**** INFORMATION SUPPLIED ****
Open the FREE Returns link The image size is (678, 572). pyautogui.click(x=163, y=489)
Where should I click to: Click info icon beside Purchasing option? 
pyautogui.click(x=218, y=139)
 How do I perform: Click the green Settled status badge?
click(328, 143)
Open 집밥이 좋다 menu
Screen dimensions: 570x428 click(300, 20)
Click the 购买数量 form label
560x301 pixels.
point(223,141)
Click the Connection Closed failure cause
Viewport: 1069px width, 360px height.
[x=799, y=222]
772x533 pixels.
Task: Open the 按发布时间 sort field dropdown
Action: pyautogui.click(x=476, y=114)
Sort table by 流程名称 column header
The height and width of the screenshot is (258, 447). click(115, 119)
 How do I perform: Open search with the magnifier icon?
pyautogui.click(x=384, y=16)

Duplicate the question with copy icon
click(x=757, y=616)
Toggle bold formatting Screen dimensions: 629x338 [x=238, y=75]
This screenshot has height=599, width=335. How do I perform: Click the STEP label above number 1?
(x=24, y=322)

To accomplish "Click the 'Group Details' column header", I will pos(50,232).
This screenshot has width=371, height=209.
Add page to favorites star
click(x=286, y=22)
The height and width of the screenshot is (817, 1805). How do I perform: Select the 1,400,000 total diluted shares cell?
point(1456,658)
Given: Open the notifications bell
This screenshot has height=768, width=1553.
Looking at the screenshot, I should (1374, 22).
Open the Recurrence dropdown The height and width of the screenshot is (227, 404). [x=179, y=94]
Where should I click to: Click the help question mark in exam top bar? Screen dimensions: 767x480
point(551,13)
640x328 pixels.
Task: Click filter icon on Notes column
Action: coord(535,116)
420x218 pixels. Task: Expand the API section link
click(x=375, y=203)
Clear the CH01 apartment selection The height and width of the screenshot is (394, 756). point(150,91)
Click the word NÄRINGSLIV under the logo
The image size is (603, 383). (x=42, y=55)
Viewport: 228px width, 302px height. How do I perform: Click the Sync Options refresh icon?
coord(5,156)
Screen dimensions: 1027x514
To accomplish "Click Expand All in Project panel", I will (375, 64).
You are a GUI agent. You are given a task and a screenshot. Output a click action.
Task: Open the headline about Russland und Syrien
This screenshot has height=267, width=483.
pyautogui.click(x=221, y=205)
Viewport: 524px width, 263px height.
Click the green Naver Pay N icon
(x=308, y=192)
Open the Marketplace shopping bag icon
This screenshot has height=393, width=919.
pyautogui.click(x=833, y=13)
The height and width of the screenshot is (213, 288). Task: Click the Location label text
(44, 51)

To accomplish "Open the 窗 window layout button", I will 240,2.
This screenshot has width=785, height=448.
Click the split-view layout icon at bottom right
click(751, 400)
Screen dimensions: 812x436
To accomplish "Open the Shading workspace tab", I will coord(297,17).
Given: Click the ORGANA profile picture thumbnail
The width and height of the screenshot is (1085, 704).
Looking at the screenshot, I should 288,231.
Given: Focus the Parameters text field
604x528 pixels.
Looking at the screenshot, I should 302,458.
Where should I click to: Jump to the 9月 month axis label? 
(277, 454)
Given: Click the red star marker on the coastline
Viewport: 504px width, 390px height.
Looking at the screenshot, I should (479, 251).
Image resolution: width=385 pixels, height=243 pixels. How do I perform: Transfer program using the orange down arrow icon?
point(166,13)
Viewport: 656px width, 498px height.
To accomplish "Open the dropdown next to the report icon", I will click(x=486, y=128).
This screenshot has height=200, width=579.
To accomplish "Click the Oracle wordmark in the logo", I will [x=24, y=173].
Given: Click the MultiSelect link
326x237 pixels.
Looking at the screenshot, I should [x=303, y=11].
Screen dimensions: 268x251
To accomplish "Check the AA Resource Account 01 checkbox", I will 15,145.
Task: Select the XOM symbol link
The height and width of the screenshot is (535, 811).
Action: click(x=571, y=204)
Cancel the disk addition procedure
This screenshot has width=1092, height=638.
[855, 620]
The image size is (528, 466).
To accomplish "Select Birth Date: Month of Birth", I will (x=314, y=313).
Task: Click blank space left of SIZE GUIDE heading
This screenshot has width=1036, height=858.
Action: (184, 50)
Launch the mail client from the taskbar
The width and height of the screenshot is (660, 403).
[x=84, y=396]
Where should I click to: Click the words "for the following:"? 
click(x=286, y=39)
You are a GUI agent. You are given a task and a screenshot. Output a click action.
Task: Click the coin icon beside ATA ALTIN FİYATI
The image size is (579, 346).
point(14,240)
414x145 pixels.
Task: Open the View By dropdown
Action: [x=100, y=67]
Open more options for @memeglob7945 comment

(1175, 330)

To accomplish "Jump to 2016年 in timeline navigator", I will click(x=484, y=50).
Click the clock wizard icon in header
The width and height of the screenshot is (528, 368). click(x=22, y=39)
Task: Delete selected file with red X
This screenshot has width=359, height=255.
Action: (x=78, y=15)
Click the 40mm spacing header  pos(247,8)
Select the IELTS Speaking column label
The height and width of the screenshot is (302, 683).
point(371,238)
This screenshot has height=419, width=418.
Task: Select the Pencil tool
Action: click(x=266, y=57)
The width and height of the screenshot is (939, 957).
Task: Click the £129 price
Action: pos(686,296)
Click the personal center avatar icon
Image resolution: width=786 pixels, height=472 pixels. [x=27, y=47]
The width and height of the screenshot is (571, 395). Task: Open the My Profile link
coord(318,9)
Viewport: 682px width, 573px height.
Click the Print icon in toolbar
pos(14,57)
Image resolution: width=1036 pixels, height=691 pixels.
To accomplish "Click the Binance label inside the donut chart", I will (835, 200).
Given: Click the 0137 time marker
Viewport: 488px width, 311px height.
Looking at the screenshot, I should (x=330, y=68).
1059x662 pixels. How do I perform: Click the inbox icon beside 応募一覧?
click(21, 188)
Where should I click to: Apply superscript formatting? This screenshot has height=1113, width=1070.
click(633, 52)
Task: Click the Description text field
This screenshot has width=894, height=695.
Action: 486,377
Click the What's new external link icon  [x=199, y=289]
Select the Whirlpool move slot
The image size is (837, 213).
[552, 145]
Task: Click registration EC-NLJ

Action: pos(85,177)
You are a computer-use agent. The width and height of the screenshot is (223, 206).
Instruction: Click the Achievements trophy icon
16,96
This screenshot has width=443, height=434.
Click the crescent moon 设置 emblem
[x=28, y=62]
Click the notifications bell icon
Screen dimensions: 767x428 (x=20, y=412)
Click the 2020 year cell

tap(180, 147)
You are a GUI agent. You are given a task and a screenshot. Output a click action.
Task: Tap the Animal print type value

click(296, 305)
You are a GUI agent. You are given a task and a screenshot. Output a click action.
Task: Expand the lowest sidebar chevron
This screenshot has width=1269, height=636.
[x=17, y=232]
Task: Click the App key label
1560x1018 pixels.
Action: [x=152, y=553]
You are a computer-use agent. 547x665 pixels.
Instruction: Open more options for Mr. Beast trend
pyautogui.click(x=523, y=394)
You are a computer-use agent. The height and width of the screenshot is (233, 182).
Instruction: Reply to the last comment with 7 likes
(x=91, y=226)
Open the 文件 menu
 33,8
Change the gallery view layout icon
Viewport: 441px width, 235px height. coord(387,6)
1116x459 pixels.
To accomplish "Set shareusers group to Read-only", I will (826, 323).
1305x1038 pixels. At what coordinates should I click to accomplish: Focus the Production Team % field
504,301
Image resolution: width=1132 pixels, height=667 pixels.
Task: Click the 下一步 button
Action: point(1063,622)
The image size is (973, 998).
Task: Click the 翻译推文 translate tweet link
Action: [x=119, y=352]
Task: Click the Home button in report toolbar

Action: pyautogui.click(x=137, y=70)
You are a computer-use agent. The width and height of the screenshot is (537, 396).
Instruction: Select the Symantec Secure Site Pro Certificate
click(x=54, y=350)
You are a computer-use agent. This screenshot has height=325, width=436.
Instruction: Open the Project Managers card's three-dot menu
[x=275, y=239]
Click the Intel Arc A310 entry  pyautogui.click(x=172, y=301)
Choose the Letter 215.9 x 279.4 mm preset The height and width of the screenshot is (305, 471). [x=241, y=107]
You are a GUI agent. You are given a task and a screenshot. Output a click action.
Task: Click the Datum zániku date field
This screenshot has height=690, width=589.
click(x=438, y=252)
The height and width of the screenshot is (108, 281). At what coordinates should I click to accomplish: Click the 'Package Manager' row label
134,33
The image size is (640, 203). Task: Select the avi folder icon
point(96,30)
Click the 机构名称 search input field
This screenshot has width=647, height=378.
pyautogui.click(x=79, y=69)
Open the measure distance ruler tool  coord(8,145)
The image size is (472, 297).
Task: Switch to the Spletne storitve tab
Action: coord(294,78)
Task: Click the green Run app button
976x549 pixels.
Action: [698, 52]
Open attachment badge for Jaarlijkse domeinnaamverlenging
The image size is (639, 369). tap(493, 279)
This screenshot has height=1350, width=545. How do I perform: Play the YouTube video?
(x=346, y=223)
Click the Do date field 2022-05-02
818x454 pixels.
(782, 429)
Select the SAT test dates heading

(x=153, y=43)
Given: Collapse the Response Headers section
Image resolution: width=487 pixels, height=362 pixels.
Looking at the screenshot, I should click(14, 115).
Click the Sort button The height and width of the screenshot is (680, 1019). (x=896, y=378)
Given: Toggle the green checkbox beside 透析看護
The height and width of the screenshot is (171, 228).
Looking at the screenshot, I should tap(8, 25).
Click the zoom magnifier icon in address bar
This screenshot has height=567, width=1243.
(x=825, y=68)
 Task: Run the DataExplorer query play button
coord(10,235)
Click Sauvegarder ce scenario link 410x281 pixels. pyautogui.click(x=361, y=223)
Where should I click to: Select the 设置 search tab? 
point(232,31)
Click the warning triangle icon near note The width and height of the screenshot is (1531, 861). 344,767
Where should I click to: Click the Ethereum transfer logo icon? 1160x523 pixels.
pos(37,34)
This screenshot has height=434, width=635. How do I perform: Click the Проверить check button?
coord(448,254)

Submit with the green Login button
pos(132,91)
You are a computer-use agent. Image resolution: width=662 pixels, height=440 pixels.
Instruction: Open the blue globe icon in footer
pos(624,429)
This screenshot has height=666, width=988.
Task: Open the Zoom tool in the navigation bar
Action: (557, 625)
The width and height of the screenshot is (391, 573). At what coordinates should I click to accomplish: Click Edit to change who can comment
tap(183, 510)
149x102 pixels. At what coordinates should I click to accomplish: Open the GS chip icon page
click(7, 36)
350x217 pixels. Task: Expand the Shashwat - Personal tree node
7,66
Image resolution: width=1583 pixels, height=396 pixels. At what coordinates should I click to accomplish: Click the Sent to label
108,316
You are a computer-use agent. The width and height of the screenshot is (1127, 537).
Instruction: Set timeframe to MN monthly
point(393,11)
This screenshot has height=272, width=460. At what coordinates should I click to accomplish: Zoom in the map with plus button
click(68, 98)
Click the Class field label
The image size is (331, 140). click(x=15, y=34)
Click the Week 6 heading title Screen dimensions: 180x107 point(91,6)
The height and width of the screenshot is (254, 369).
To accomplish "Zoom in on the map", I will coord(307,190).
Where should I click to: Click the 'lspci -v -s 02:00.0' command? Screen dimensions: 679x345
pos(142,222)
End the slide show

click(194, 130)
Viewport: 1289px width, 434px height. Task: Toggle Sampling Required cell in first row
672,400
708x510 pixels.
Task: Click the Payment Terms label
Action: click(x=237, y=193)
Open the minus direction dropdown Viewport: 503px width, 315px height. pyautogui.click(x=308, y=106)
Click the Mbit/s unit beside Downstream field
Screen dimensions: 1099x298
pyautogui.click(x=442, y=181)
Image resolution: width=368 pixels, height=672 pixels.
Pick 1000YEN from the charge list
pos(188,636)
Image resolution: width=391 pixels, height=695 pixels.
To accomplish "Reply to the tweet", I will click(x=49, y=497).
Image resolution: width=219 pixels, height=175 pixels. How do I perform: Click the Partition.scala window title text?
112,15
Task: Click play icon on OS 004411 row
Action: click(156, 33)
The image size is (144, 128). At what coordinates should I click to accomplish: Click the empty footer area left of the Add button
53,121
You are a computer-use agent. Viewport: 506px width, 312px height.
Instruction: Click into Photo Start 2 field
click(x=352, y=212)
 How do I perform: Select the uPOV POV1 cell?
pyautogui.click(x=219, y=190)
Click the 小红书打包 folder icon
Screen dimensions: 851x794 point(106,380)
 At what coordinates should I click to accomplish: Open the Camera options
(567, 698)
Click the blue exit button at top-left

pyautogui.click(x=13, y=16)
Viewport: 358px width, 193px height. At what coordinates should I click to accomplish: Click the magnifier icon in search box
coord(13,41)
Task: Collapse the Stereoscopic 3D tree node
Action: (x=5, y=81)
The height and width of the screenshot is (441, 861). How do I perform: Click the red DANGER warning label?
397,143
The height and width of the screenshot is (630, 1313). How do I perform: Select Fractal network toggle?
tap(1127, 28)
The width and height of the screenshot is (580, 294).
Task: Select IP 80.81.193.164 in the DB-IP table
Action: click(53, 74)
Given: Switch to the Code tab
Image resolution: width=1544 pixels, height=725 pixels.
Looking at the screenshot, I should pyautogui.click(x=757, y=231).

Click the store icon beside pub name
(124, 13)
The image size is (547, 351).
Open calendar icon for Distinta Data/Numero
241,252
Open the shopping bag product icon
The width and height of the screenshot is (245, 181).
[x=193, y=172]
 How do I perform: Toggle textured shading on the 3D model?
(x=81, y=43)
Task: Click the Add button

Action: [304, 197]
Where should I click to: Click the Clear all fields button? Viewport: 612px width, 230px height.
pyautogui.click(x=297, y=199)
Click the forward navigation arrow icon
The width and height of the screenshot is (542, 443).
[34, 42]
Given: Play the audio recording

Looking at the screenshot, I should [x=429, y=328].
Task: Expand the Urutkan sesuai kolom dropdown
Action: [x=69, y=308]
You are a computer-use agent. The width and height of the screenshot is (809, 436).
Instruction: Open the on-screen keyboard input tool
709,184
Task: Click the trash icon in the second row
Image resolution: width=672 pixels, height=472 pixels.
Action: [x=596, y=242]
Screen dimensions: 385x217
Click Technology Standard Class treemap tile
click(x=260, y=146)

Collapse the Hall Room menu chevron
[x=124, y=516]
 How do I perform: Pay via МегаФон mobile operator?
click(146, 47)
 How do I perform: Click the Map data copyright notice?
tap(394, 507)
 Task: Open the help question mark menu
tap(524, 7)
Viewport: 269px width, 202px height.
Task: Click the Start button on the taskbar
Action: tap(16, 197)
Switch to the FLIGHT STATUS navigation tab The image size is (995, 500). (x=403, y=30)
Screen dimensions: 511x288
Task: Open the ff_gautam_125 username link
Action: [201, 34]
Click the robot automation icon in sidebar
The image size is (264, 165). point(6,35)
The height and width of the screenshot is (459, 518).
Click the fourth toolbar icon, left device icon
****
TRY IT: Reproduce each line of the entries in which the word "marker" is found.

EXERCISE SOLUTION:
Given: Click the red star marker on the coastline
Given: Click the 0137 time marker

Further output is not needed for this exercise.